Flagship Event Launch

Key outcomes —
$50M
pipeline generated
1
from one event
Tooling used —
- Salesforce (SFDC)
- Event management & agency partnerships
The challenge
A first-time US market event was staring down empty-seat risk: low brand awareness, a market positioning statement that wasn't landing, a paid attendance model that gave people every reason to skip it, and Sales and Marketing who couldn't agree on what the event was even for. On paper, it looked like a recipe for a half-empty room and a wasted budget.
Strategy & execution
I started by diagnosing the actual gap, not just the symptoms. Low attendance wasn't the problem, it was the result of three separate problems stacked on top of each other, so I built a plan that hit each one directly.
CEO-signed invitation
Sent an exclusive, CEO-signed invitation to drive perceived value and urgency.
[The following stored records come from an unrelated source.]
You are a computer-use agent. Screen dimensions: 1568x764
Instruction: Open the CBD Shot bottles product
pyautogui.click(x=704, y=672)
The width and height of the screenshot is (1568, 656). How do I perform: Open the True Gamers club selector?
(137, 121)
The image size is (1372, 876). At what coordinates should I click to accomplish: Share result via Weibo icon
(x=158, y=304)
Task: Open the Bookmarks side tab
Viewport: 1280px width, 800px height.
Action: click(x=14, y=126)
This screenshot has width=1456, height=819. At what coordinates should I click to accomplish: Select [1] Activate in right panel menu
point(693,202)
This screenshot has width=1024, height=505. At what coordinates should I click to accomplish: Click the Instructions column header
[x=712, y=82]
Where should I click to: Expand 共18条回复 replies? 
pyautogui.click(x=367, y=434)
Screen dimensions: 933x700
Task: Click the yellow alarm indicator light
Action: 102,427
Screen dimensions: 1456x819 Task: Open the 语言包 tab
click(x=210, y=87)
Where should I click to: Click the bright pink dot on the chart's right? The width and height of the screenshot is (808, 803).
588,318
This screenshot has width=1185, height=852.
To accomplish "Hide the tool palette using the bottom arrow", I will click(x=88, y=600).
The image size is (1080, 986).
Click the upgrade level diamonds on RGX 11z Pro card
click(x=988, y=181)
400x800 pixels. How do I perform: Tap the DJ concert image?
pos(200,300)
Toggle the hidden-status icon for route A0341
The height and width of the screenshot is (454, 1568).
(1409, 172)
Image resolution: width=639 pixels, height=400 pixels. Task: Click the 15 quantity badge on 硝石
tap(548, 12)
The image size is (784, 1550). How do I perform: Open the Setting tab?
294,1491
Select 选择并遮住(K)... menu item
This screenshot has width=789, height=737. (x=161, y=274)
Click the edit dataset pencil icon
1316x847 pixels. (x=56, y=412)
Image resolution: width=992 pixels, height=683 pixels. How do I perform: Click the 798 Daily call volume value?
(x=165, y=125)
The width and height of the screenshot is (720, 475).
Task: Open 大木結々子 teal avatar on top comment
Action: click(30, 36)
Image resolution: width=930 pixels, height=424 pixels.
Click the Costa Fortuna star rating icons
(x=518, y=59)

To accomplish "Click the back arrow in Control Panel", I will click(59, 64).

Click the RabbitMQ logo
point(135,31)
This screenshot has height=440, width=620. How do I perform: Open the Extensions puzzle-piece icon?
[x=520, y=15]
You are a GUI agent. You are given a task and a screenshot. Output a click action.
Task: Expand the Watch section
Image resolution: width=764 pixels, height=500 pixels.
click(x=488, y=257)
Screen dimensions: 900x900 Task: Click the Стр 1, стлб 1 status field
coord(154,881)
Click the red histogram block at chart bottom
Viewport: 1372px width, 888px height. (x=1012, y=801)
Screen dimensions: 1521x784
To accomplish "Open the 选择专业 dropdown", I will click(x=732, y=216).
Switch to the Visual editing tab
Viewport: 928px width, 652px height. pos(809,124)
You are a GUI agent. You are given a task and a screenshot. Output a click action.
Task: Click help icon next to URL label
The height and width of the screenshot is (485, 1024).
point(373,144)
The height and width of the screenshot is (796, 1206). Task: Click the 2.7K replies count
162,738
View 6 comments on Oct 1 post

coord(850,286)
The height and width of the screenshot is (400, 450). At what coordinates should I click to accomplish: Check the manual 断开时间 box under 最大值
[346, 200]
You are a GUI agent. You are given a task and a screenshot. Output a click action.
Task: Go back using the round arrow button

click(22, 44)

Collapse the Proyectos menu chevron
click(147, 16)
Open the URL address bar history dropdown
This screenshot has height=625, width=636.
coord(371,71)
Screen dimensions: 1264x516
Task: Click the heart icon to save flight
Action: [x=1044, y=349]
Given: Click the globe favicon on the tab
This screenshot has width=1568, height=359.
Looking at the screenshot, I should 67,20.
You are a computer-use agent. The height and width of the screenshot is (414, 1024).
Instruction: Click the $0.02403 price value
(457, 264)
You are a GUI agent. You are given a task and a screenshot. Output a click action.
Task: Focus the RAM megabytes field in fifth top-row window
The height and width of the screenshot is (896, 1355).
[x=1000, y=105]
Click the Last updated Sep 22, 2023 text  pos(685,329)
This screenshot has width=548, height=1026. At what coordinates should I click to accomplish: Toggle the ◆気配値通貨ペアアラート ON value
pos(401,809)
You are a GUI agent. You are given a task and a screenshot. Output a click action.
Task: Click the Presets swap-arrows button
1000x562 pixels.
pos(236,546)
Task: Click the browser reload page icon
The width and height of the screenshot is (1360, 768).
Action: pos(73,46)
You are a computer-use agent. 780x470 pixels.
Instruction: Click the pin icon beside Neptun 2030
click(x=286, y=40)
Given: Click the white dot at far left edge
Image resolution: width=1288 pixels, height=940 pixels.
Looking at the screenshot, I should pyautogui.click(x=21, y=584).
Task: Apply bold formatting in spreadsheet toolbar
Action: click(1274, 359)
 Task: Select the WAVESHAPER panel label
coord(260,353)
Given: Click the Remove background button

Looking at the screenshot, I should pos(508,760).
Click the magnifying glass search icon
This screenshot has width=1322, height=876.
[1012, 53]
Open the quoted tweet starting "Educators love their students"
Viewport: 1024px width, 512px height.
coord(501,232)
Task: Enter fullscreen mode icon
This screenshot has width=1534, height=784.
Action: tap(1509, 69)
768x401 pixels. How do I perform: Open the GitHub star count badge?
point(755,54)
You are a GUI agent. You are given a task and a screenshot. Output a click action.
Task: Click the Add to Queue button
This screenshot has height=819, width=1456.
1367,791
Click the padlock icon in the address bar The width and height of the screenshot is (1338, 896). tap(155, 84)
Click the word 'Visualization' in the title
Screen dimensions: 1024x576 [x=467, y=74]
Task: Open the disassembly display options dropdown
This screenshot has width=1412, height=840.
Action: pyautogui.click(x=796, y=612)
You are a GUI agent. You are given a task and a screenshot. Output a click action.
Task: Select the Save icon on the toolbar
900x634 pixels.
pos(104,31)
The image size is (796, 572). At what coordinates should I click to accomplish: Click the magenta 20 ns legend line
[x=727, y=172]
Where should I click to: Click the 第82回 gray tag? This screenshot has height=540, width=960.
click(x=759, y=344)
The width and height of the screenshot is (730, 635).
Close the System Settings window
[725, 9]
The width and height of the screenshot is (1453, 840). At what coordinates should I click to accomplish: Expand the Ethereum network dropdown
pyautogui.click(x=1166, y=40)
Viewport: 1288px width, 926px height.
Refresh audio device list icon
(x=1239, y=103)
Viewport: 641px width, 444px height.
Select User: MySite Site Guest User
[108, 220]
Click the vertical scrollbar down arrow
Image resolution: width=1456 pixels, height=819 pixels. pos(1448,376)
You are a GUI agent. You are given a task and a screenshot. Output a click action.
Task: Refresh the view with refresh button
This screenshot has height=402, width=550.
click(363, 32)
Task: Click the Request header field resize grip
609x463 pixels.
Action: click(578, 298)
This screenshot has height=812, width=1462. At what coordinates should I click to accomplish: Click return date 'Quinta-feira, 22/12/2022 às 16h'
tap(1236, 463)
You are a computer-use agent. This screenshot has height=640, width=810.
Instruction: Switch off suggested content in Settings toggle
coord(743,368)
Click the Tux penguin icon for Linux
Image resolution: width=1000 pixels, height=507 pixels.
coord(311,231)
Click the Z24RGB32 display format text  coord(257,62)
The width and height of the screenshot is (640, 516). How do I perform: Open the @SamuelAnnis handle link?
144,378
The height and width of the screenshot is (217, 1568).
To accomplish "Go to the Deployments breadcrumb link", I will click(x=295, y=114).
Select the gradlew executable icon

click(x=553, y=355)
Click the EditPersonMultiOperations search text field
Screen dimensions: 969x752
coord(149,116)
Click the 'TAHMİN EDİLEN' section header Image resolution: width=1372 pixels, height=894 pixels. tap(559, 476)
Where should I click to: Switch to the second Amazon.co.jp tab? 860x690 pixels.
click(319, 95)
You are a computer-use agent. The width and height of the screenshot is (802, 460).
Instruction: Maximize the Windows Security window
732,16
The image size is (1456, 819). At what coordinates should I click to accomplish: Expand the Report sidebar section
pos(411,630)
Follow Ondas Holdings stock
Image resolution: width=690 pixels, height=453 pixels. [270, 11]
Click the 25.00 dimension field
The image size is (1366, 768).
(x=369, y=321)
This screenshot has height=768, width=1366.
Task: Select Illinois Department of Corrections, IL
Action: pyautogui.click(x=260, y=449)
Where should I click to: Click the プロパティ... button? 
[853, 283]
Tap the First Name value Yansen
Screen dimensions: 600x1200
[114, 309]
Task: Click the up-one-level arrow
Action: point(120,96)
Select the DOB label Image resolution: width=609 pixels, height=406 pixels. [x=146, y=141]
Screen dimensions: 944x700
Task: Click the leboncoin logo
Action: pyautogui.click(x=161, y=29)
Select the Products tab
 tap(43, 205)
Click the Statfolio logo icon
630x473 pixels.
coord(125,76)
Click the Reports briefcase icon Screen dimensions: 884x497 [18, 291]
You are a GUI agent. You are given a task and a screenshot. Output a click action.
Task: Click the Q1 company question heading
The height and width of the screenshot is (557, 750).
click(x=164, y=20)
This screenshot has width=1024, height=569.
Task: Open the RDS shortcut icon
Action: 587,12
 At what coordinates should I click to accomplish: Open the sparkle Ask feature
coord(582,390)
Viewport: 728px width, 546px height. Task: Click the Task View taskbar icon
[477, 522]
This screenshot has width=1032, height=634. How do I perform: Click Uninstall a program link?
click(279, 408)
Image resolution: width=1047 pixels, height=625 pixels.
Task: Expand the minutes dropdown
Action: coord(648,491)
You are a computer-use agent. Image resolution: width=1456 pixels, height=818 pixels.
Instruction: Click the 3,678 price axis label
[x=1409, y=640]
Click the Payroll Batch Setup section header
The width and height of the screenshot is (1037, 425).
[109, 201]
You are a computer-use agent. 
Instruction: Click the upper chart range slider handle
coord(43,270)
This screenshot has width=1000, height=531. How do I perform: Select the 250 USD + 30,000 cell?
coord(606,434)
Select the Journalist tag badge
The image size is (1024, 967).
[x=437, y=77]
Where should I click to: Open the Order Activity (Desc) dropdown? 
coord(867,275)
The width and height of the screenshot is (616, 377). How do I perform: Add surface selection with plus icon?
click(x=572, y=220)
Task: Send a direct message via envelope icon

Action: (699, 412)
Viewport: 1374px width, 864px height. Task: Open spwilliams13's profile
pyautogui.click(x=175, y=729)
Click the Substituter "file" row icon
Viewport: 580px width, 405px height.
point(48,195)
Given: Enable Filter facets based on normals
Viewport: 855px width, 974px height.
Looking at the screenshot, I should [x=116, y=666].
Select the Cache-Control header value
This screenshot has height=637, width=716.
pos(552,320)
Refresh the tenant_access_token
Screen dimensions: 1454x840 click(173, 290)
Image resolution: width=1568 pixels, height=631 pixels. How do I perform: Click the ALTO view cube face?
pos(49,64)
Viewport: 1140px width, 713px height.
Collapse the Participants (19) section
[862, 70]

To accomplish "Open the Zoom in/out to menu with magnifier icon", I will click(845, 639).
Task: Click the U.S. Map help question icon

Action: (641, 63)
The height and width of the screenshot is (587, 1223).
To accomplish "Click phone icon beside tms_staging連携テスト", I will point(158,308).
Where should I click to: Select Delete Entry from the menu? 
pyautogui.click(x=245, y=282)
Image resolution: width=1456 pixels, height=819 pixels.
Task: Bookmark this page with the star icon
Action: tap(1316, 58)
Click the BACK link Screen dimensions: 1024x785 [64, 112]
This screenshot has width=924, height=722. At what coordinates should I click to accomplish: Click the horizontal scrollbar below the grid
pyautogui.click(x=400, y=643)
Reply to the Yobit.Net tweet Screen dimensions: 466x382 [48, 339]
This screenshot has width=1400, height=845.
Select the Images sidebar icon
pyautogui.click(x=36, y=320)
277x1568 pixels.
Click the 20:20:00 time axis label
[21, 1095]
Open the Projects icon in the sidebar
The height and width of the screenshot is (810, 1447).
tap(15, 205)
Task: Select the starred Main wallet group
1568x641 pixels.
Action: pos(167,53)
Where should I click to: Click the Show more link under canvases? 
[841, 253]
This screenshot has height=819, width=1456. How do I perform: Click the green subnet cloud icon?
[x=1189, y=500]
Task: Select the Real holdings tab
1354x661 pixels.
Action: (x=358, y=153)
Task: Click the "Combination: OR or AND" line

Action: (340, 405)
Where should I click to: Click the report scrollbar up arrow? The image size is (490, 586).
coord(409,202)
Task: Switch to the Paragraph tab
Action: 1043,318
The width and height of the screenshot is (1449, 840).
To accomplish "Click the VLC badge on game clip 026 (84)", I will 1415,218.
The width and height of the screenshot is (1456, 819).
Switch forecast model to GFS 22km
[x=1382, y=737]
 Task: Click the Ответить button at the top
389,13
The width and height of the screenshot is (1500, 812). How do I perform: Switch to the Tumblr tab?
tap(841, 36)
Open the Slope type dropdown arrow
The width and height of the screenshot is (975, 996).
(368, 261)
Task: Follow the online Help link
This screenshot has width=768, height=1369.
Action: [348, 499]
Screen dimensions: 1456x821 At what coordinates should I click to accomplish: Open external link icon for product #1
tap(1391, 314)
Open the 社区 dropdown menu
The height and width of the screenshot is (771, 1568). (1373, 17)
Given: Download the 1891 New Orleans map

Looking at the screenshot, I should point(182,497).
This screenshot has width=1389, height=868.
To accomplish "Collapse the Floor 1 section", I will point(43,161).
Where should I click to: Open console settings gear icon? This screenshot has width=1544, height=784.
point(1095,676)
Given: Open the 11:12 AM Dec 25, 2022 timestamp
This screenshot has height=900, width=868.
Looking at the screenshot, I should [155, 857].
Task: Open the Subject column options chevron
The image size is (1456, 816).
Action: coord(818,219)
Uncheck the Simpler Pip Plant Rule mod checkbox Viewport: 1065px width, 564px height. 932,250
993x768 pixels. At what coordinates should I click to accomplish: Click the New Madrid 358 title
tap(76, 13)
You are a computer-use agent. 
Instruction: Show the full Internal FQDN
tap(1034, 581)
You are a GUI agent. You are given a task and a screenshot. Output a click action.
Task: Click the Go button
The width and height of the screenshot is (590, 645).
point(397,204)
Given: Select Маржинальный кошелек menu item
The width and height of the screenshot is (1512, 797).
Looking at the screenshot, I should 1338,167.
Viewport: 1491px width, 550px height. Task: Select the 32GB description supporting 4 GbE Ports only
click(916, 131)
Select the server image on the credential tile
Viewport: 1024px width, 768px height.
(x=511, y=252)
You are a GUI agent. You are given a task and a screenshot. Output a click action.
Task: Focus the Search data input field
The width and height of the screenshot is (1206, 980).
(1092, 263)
People don't clear their calendar for "an event," they clear it for something that feels like it was sent to them specifically.
Category influencers
Partnered with an agency to identify and invite category influencers who could anchor credibility and pull in the right audience, not just a big one.
Sales alignment
Dug into Salesforce myself to diagnose where the sales process was breaking down, then got Sales aligned on a follow-up motion before the event started, so the pipeline we generated wouldn't sit untouched.
Event as content engine
Treated the event itself as a content engine, capturing material on-site to keep marketing momentum going long after the room emptied out.
Results
Generated $50 million in pipeline from a single event, turning a low-awareness, misaligned launch into one of the company's highest-performing field marketing investments.